- PROBLEM TO WORK ON
Counting only lines that contain the string "Chánh", how many are there in the data? Say the number alone.
---- THE DATA
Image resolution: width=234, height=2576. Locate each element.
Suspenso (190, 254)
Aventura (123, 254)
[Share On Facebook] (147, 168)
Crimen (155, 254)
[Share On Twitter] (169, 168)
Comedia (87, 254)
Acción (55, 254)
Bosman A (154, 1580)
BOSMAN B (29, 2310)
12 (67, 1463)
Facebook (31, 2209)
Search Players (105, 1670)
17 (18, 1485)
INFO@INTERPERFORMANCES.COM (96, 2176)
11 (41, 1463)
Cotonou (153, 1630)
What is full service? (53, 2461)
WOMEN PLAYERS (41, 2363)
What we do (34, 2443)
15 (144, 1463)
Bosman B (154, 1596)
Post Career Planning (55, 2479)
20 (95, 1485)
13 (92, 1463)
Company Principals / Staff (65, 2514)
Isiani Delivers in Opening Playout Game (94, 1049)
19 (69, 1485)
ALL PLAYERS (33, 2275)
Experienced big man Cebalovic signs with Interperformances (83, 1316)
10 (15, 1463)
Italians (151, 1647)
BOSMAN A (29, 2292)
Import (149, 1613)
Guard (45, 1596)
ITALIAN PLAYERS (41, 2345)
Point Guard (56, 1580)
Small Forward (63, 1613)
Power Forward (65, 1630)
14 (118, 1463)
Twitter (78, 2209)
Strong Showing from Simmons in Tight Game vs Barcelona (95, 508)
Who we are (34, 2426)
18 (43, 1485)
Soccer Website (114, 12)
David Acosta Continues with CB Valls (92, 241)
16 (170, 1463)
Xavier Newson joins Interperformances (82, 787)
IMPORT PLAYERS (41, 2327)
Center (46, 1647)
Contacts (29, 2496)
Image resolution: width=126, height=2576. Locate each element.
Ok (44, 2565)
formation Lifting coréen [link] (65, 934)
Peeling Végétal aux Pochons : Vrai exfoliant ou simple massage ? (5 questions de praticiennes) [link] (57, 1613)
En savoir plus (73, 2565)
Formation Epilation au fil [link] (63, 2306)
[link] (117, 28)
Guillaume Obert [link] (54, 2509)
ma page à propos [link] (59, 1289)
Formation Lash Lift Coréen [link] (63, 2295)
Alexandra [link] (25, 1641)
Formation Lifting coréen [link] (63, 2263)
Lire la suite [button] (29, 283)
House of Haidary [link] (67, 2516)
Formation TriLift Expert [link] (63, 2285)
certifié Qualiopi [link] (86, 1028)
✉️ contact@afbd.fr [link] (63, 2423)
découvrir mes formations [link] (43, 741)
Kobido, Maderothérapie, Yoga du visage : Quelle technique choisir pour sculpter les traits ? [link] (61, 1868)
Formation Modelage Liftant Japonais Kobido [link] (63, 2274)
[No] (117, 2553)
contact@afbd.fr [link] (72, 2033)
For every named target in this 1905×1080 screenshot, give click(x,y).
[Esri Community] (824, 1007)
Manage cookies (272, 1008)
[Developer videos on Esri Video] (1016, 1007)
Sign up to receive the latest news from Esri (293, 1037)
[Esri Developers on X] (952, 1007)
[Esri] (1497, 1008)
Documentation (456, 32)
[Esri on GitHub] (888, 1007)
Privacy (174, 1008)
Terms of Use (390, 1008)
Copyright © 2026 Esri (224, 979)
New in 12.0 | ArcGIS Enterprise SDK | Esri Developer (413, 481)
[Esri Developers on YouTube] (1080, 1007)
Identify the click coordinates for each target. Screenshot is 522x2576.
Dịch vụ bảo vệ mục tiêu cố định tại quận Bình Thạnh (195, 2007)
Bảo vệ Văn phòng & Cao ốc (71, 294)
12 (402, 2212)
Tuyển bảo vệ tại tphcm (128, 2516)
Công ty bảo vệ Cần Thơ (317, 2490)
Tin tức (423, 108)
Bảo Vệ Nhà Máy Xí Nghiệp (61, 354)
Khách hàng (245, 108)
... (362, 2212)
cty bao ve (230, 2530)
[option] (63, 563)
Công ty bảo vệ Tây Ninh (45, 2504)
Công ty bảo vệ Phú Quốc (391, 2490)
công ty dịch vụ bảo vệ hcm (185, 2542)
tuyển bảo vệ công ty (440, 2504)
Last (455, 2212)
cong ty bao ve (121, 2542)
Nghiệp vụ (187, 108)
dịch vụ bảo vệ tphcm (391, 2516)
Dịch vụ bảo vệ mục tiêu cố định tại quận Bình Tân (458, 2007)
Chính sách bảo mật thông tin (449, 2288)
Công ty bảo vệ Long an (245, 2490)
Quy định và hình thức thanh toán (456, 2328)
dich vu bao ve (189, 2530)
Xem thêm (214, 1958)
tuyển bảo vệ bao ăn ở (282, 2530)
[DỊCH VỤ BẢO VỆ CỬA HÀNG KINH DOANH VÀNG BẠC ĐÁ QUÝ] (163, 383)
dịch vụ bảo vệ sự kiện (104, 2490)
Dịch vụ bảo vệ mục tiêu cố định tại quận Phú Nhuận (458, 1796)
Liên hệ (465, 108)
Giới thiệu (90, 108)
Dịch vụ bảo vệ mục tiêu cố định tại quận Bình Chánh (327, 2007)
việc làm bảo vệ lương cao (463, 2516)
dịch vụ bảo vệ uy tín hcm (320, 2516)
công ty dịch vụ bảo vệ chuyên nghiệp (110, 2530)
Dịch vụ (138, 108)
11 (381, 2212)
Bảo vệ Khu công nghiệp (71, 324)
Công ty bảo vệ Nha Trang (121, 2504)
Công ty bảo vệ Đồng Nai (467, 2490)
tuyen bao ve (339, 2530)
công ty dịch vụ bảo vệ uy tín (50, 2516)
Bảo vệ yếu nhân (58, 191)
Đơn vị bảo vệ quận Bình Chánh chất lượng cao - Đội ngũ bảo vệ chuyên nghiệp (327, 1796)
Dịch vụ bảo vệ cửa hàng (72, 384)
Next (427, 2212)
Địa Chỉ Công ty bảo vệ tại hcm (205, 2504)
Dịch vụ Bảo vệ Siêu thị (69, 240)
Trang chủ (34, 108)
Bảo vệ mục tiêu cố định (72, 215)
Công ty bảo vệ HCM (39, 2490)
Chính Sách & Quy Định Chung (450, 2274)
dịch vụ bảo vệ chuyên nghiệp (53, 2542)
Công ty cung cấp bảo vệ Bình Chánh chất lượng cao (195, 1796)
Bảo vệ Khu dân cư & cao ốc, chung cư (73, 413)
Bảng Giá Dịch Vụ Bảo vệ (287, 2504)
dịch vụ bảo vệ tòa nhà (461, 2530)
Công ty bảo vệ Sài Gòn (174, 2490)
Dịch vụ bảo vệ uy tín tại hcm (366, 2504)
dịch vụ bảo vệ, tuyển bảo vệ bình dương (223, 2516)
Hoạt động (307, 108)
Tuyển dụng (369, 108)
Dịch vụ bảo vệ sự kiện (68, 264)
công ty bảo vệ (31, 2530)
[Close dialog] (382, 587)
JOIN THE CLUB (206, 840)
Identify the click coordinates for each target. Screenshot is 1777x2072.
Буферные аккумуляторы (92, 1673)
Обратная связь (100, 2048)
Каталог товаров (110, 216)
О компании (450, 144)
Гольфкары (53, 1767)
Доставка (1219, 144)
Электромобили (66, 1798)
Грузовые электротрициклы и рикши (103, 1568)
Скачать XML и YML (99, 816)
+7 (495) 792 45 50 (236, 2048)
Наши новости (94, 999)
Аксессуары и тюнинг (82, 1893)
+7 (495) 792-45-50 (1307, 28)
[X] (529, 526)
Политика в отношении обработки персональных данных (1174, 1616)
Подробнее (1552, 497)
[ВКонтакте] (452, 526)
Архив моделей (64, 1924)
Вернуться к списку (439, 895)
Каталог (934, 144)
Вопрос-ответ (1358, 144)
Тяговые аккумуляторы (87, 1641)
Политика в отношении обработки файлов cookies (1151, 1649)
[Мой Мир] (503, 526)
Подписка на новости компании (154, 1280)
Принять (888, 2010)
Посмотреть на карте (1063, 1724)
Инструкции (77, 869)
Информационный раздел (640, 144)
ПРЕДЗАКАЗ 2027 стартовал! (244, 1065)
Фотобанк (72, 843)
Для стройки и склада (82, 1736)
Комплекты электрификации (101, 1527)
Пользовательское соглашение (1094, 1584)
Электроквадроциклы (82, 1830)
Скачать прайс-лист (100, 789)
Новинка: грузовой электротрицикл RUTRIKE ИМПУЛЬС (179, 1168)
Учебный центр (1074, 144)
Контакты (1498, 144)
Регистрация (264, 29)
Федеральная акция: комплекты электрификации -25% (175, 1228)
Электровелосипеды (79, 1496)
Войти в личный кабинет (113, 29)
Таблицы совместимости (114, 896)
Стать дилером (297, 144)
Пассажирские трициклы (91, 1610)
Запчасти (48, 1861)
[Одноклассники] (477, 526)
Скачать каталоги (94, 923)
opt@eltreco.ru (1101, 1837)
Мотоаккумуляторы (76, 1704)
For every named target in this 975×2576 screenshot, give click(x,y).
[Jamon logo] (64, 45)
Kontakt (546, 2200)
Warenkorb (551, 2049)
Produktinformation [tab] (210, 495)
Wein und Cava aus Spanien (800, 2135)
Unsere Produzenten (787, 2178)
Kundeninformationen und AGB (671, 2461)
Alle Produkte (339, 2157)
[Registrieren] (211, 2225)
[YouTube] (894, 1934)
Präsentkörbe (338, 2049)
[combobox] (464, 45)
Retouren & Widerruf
--------
- RESPONSE AREA
3